“Dopo il Festival di Sanremo del 2020 stavo male anche a entrare in studio. Quello che pensavo sarebbe stato il coronamento di un sogno della carriera, la ciliegina sulla torta, si è rivelato la peggior settimana della mia vita. Per il trauma ho rimosso persino cosa mangiavo, cosa indossavo. Ricordo solo che facevo fermare l’autista del van in autostrada per chiamare il mio manager in lacrime perché non ci volevo stare”, così Junior Cally, rapper romano che, dopo anni burrascosi, è ritornato ad essere “felice, questo è il momento più bello della mia vita”, ha raccontato in un’intervista concessa a Vanity Fair.

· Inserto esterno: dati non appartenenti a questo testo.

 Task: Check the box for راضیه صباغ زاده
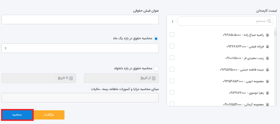point(172,34)
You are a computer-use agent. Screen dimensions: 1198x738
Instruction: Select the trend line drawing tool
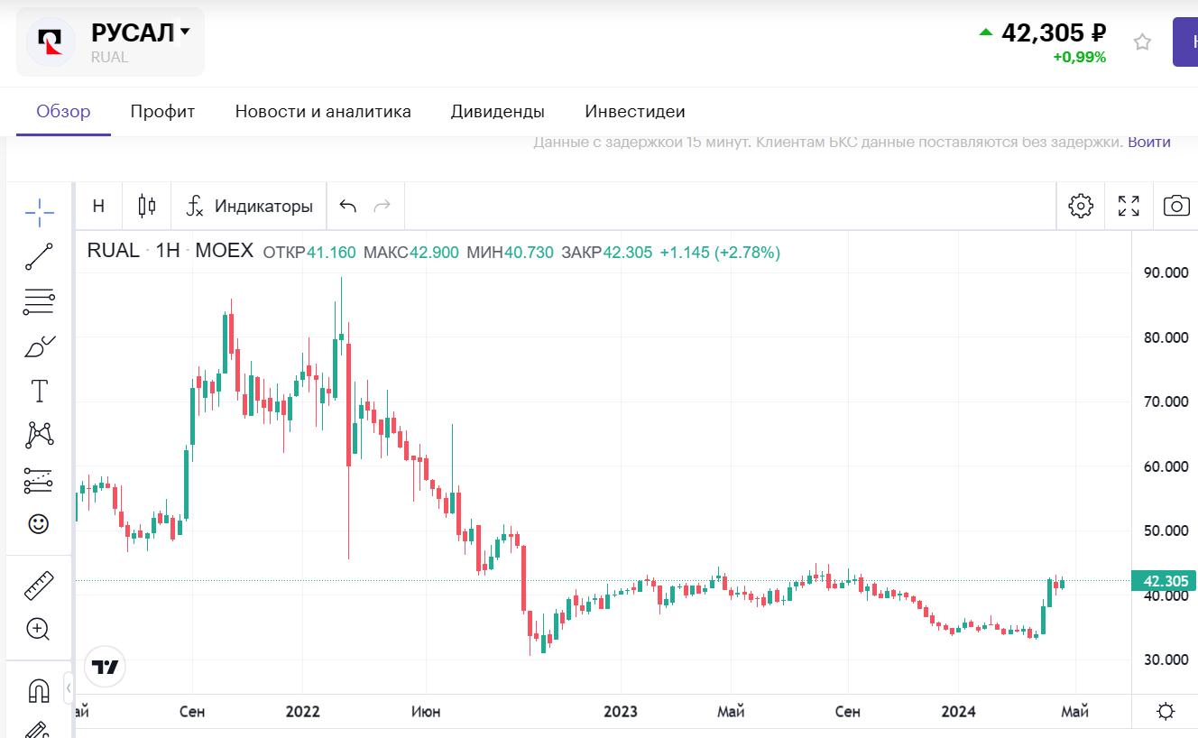(x=39, y=257)
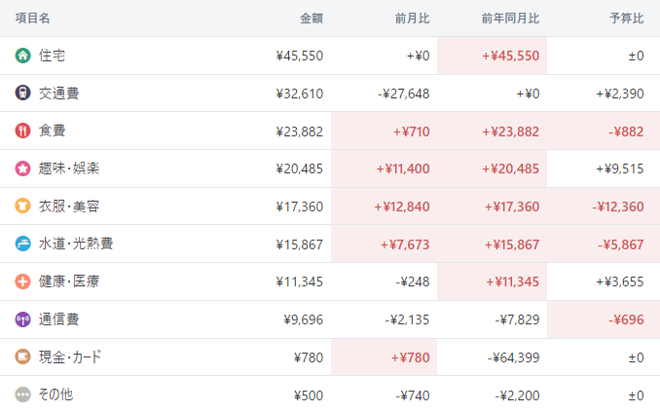Screen dimensions: 660x413
Task: Select the purple antenna icon for 通信費
Action: click(x=22, y=319)
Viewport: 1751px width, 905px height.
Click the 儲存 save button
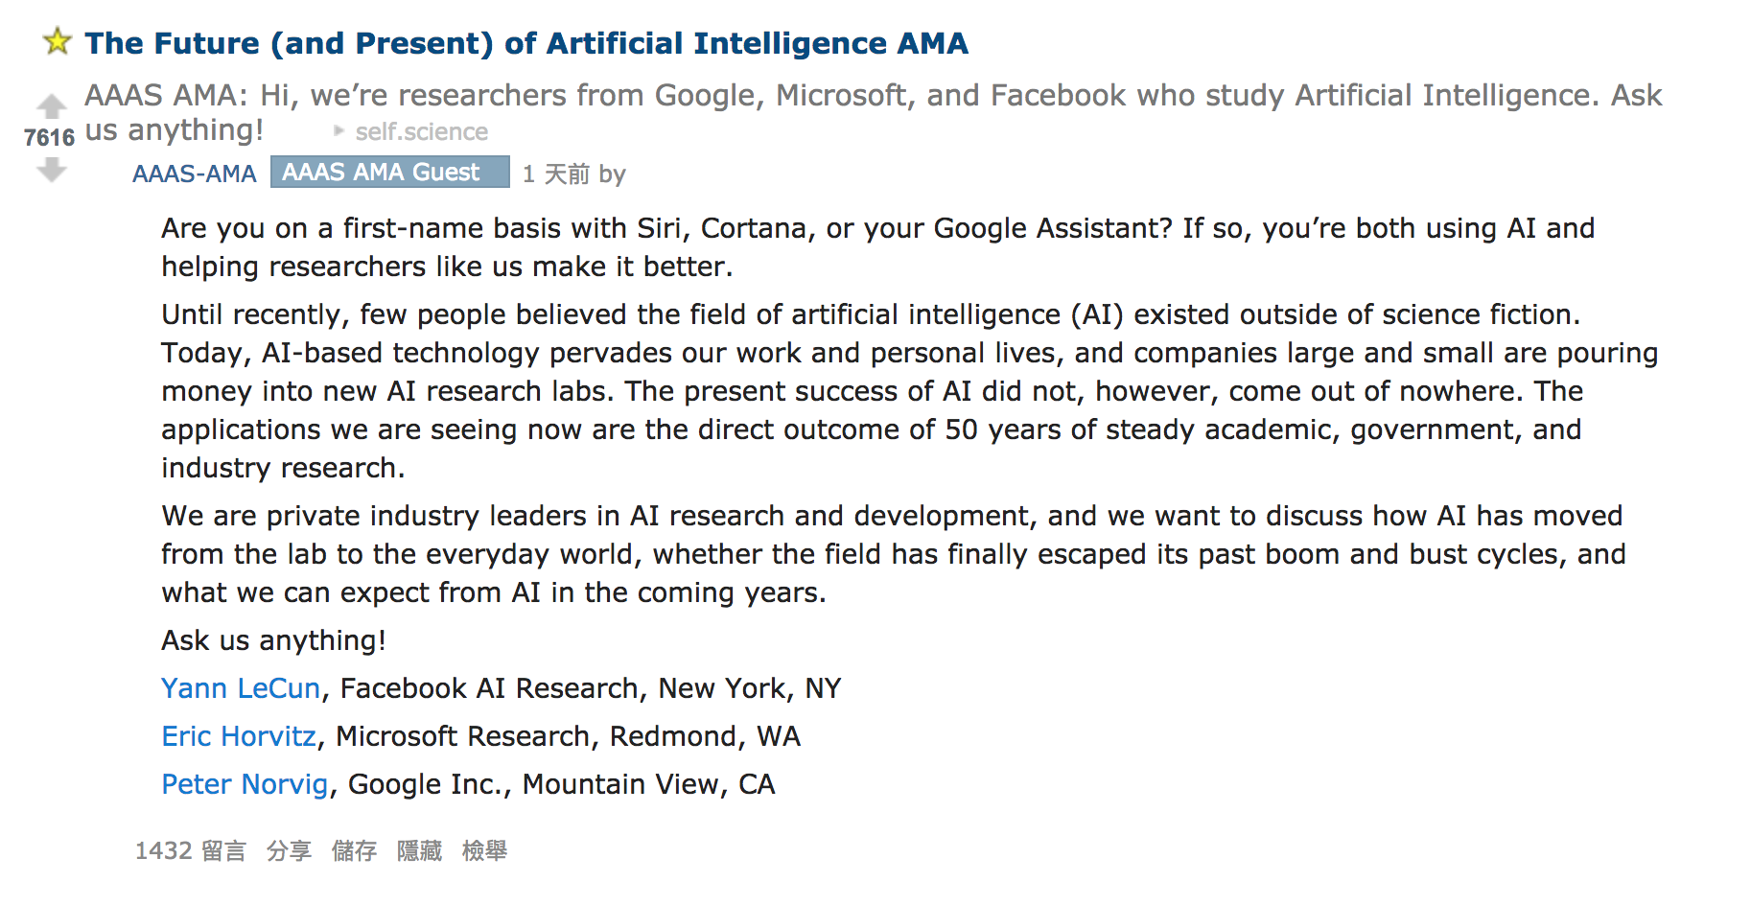354,850
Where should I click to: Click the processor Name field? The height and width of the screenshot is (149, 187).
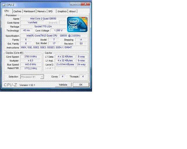(x=43, y=19)
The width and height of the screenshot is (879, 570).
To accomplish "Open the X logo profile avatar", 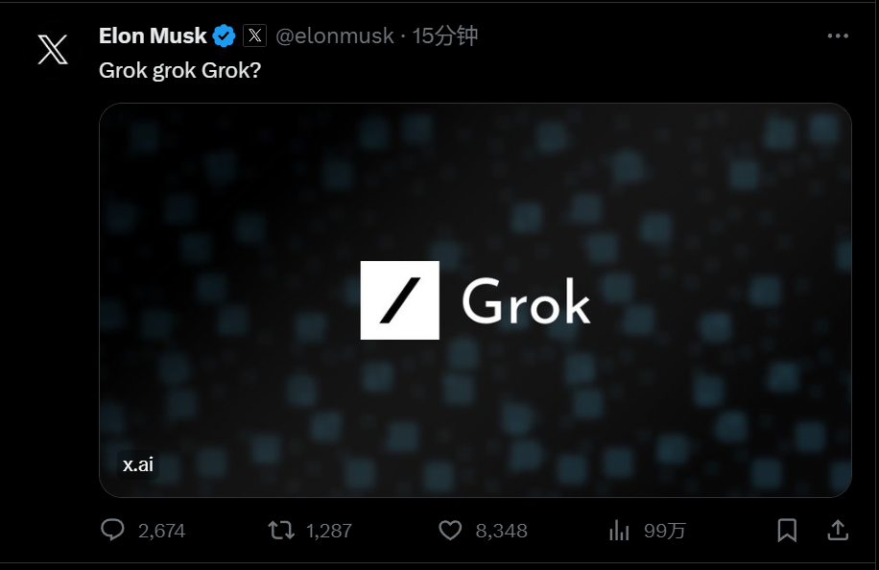I will (53, 49).
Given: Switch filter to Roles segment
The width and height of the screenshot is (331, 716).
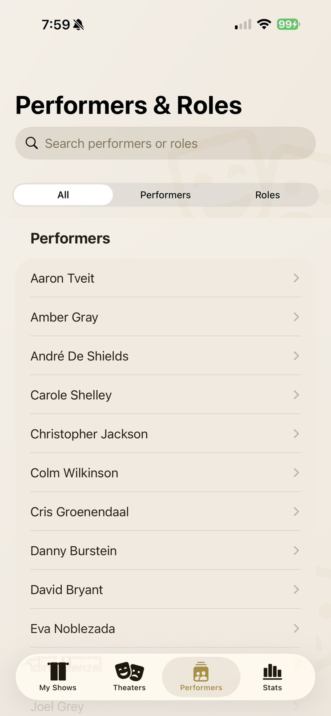Looking at the screenshot, I should coord(268,195).
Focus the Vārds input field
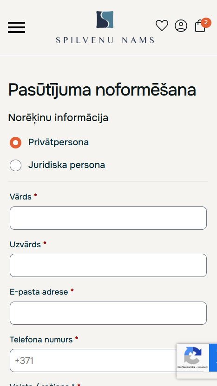 click(108, 218)
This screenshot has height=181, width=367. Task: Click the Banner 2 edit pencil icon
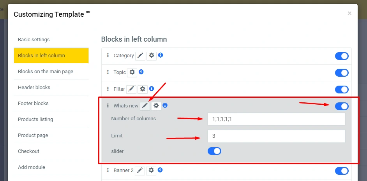coord(140,170)
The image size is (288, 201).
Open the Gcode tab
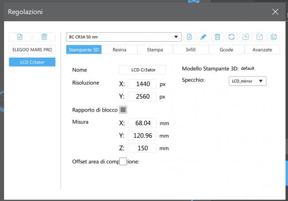tap(226, 50)
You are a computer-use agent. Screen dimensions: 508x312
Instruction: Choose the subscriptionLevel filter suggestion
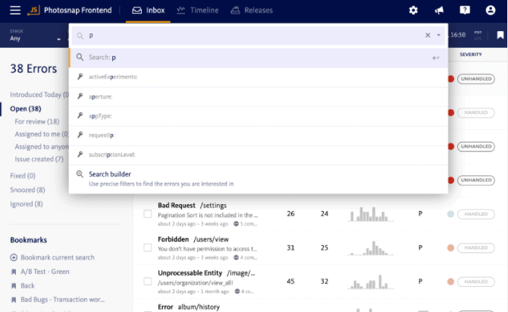pos(111,154)
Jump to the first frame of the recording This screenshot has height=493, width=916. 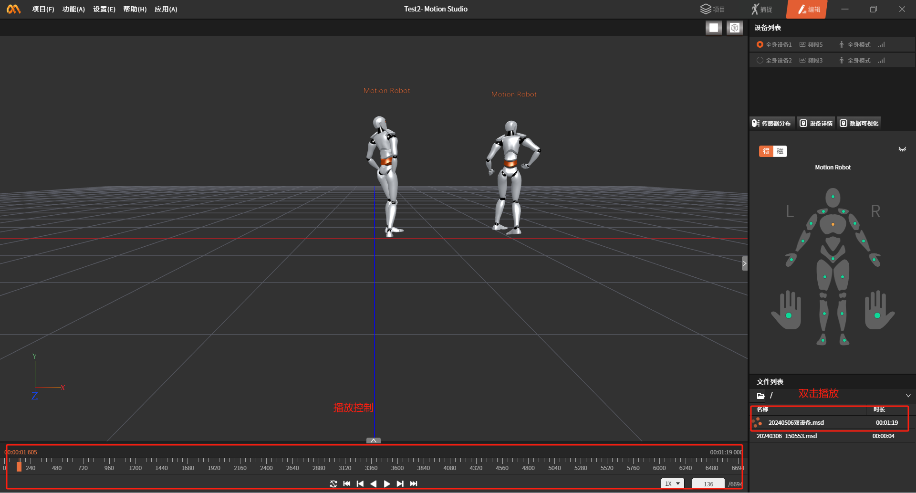(347, 484)
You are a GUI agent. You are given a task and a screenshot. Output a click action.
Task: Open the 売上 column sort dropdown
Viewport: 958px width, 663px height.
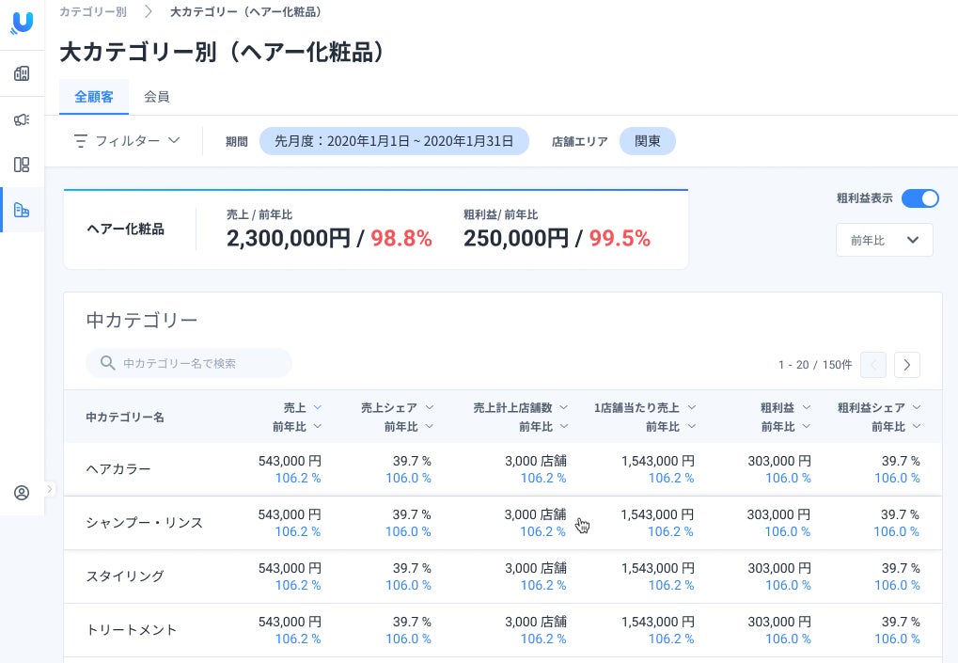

L’artista era uno tra i nomi ed i volti (dopo ci arriviamo) più chiacchierati – almeno nell’ambiente urban – dal 2018, anno di uscita del suo primo disco “Ci entro dentro”, fino ad inizio pandemia. Poi il lento calar del sole. Tra un Sanremo traumatizzante, lockdown e le dipendenze di Junior Cally. “Il mio DOC (disturbo ossessivo compulsivo) era il pensiero fisso e cronico della morte”, aveva spiegato ad Esse Magazine. Nel 2021, il cantante si era definito “alcolista”, “Il bicchiere mi era diventato amico, mi rendeva libero e mi disinibiva, mi dava la forza per fregarmene di tutto ed andare avanti.Da stordito non avrei mai acceso e spento la luce 4+4+2 volte”. Anche il rapporto con la sessualità era diventato “una malattia, una dipendenza da curare, perché anche quello è diventato compulsivo, incontrollabile, irrefrenabile”.